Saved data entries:
* * *
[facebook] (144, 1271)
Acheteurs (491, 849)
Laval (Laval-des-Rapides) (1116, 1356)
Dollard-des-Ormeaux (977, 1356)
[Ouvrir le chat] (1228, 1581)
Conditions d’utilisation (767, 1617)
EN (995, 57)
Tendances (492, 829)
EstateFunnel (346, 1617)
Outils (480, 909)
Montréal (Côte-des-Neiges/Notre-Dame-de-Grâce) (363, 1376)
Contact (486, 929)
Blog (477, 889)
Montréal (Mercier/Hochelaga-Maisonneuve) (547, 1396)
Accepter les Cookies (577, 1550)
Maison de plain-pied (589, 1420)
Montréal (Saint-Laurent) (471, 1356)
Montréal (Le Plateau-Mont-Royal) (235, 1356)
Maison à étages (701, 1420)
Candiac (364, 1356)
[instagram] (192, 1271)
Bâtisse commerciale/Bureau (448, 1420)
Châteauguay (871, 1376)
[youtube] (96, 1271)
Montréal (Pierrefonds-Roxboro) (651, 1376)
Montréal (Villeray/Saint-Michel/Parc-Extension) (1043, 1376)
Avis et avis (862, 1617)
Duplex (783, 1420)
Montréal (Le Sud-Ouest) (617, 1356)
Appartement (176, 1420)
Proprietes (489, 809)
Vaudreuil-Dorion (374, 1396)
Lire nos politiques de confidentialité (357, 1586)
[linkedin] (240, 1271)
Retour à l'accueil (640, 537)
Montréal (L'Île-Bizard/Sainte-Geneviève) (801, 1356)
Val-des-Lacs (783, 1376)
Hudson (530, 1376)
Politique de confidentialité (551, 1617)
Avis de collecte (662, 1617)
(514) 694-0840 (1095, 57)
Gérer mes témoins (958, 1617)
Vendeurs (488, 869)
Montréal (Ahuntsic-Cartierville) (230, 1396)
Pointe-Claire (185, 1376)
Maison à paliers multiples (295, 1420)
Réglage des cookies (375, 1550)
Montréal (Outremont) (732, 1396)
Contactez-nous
* * *
» Task brief: Establish how many lines of the entries hold the word "Montréal", giving nothing but the number.

» Problem solution: 10